A class assignment at a Missouri elementary school asking pupils to set their price for a slave has caused a furious backlash leading to the teacher’s administrative leave and the NAACP demanding a formal apology from the school.
Fifth grade students at a Mehlville, Missouri, school were asked to tackle questions on free market economics and how to set prices.
ABC17 reports that the pupils were asked to set prices for 12 different things: lumber, tar, wool, milk, etc.
But the final thing on the list sparked outrage.
“You own a plantation or farm and therefore need more workers,” the question asked. “You begin to get involved in the slave trade industry and have slaves work on your farm. Your product to trade is___________ slaves. Set your price for a slave. These could be worth a lot.”
Speaking to KMOV, the school’s principal, Jeremy Booker, said: “The assignment was culturally insensitive… The teacher has expressed significant remorse.”
Booker was prompted out of the incident to send a letter to parents attempting to explain the assignment and what following steps will be taken because of it.
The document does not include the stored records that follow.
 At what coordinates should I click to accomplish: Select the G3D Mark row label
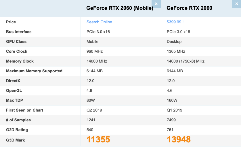coord(16,140)
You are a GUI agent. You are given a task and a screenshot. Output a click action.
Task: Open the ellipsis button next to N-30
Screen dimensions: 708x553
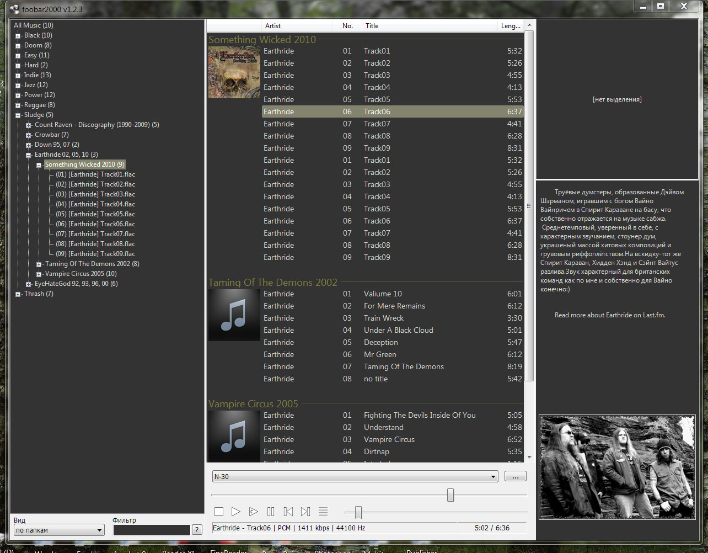(515, 477)
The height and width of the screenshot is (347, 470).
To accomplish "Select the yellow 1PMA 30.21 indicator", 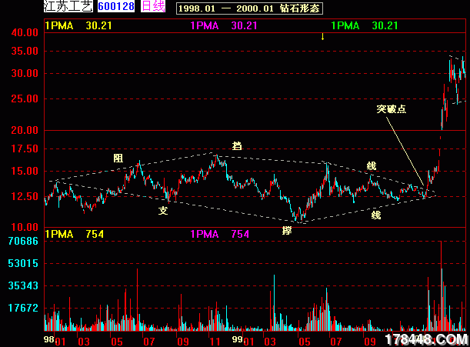I will click(73, 25).
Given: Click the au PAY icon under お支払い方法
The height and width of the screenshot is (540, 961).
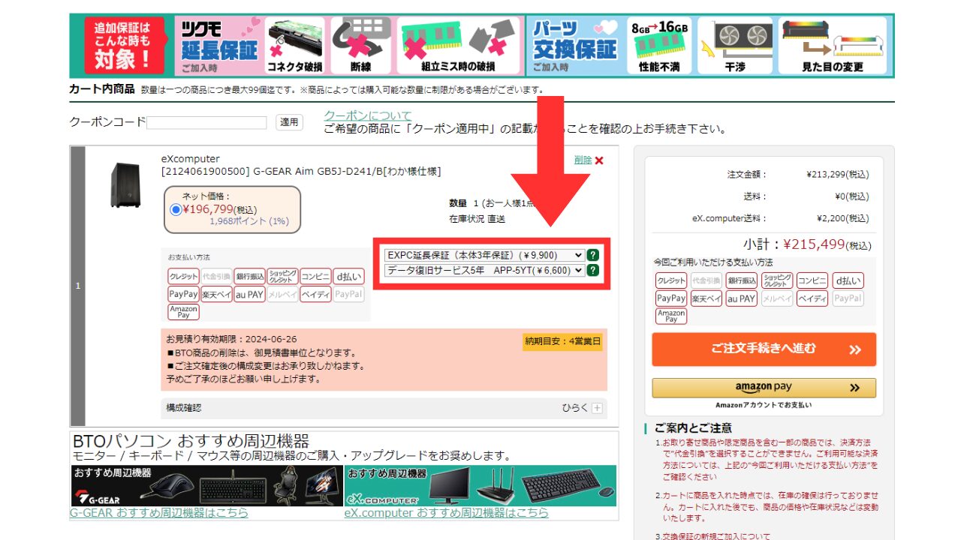Looking at the screenshot, I should click(249, 295).
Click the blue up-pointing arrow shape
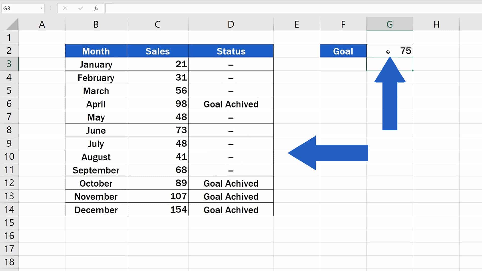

Booker went onto say: “The school district is continuing to investigate this event.
“I am working with district leadership to provide all Blades teachers and staff with professional development on cultural bias in the near future.”
One student’s mother, Angela Walker, whose child is biracial said: “We have to be more culturally sensitive. We can say get over a homework assignment. It’s just a homework assignment. That was 100 years ago.
“It was but it’s still someone else’s family. Maybe there are people who don’t see the wrong in it but we need to be talking about it.”
Walker hopes the school and its staff will learn from its faux-pas.
Apart from demanding a formal apology, the NAACP has offered to intervene and assist in retraining the school’s staff.